=== SUPPLIED TEXT ===
- Conference: Middle Atlantic Conference
- University Division
- Record: 5–4 (3–3 MAC)
- Head coach: David M. Nelson (15th season);
- Captain: James Mueller
- Home stadium: Delaware Stadium

= 1965 Delaware Fightin' Blue Hens football team =

American college football season

The 1965 Delaware Fightin' Blue Hens football team was an American football team that represented the University of Delaware in the Middle Atlantic Conference during the 1965 NCAA College Division football season. In its 15th and final season under head coach David M. Nelson, the team compiled a 5–4 record (3–3 against MAC opponents) and outscored opponents by a total of 213 to 152. James Mueller was the team captain. The team played its home games at Delaware Stadium in Newark, Delaware.
===
* **TASKS AND EXERCISES**
#1 From the 1965 Delaware football summary above, copy word for word the passage starting at "American college football" and ending at "in Newark, Delaware.".
#2 In the 1965 Delaware football summary above, by what total score did the team outscore its opponents?
=== ITEMS ===
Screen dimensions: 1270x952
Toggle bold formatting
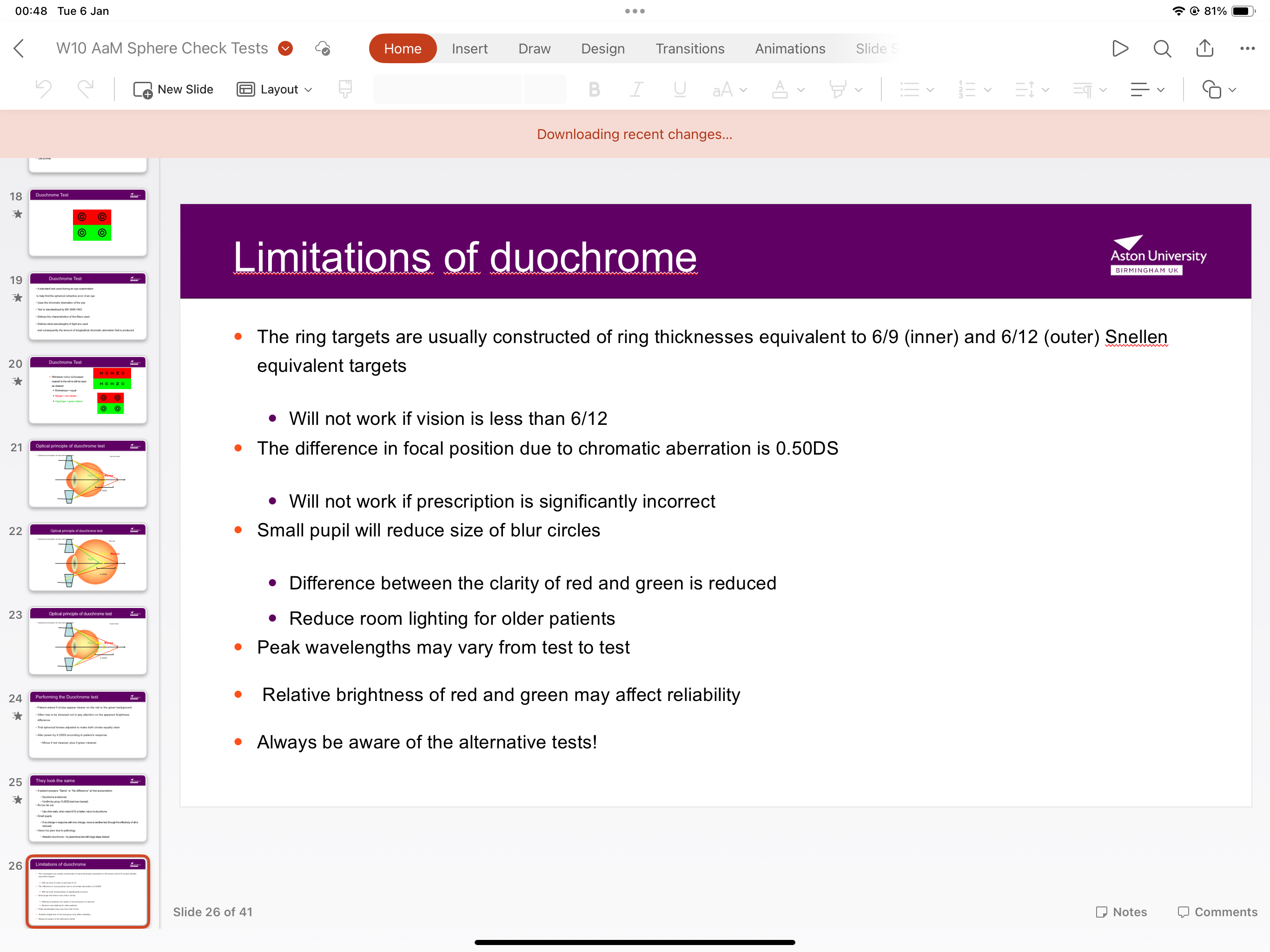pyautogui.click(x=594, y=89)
===
=== ITEMS ===
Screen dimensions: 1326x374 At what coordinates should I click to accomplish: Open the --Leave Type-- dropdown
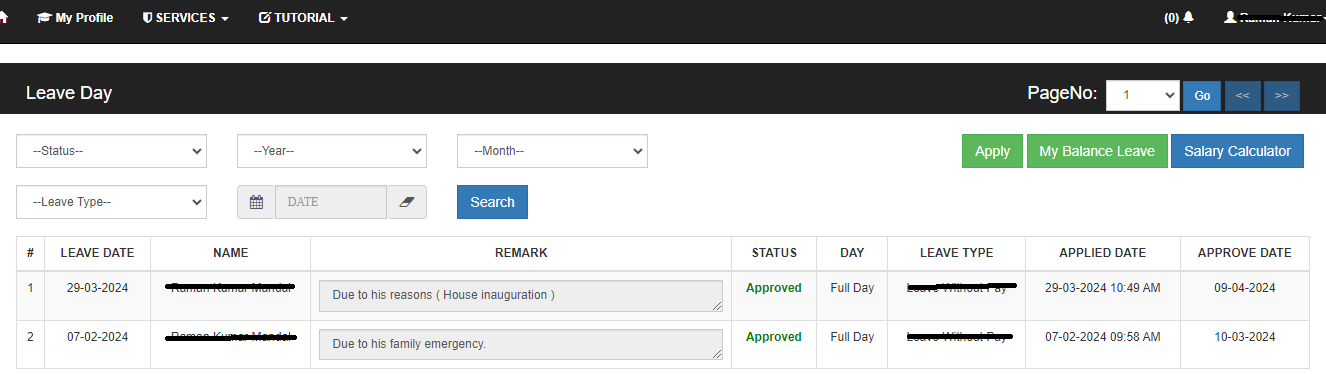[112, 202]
===
* **SOLUTIONS**
#1
American college football season

The 1965 Delaware Fightin' Blue Hens football team was an American football team that represented the University of Delaware in the Middle Atlantic Conference during the 1965 NCAA College Division football season. In its 15th and final season under head coach David M. Nelson, the team compiled a 5–4 record (3–3 against MAC opponents) and outscored opponents by a total of 213 to 152. James Mueller was the team captain. The team played its home games at Delaware Stadium in Newark, Delaware.

#2 213 to 152.